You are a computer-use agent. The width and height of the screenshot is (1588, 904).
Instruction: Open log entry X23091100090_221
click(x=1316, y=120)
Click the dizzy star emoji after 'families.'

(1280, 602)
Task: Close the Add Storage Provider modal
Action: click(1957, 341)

□ □ □ □ □

• **Task brief**
Restate the material word for word.

• **Your solution**
You are a computer-use agent. The width and height of the screenshot is (1588, 904).
Instruction: Open log entry X23091100090_221
click(x=1316, y=120)
Click the dizzy star emoji after 'families.'

(1280, 602)
Task: Close the Add Storage Provider modal
Action: click(1957, 341)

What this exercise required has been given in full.